Los pronósticos de verano ¿se equivocaron? Todo apuntaba que la intensidad de La Niña sería mayor. Sin embargo, el nuevo informe de la NOAA asegura que será débil.
Recordemos que este fenómeno influye en las temperaturas, las precipitaciones del pacífico. Así contrarrestar los efectos del “El Niño” (responsable de los huracanes en el sur de México y las sequías del norte del país).
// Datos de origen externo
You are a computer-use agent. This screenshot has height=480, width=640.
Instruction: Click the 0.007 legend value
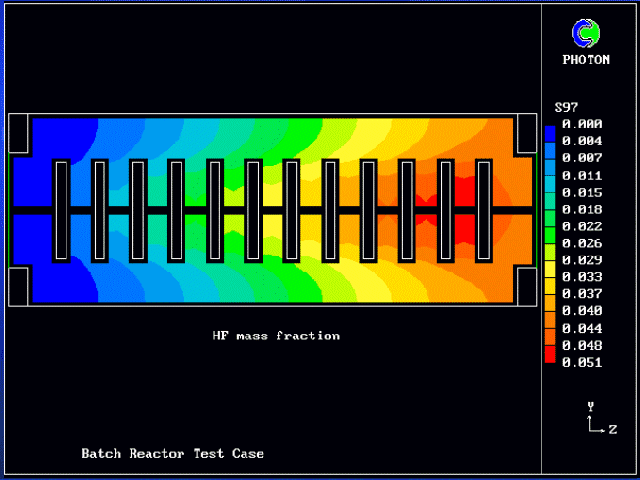[581, 158]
Aunque muchos esperaban sucediera mucho antes de tiempo por las repercusiones climáticas, nuevos estudios pronostican que se retrasó y podría iniciar en octubre y prolongarse hasta el invierno. Es decir, su impacto es débil, por tanto, sería la respuesta a una temporada de lluvias en el centro y sur del país (“aunque no es fecha ya” como señala el dicho).
¿Un adelanto de La Niña?
La temperatura de la superficie del océano Pacífico tropical puede afectar los patrones climáticos en todo el mundo. Cuando esa temperatura se enfría como parte de un patrón de La Niña, México puede esperar condiciones más frías y lluviosas en el norte y más cálidas y secas en sur.
Eso puede tener un impacto en todo, desde los días de nieve hasta las facturas de calefacción. Y es que, normalmente, “un fenómeno de La Niña es precedido por una acumulación de aguas subterráneas más frías de lo normal en el Pacífico tropical”, dice la NOAA
Luego, los vientos alisios del este se fortalecen, las corrientes de aire frío en la costa oeste de Sudamérica y a lo largo del ecuador se intensifican y las temperaturas de la superficie del mar caen por debajo de lo normal. Esa es la receta para que se produzca La Niña.
Al presentarse de forma débil como señala la NOAA, significa que será poco su impacto. Así la corriente en chorro serán menos pronunciados durante el invierno boreal de países como Estados Unidos, por tanto, no representará un aumento en las precipitaciones y condiciones más secas de lo habitual.

Entendiendo un poco más
En el norte de México, La Niña generó condiciones que favorecen la sequía: mucha de la humedad y la precipitación que llega a través de, por ejemplo, frentes fríos, deja de venir porque la circulación atmosférica empuja esos fenómenos más hacia el noroeste de los Estados Unidos, donde se vuelve mucho más lluvioso. Por otro lado, el sur de nuestro país se volvió un poco más húmedo.
Es decir, más húmedad es menos nevadas. Más áreas es menos lluvia que se alarga, por tanto, perjudica a las poblaciones y ecosistemas que subsisten con base a la demanda de agua, o que lo hacen en turismo por la nieve.
Por lo mientras, se sigue monitoreando a La Niña, para saber si deberías invertir en un nuevo paraguas, conseguir ropa deportiva más abrigada o planificar regar el césped con más frecuencia este invierno.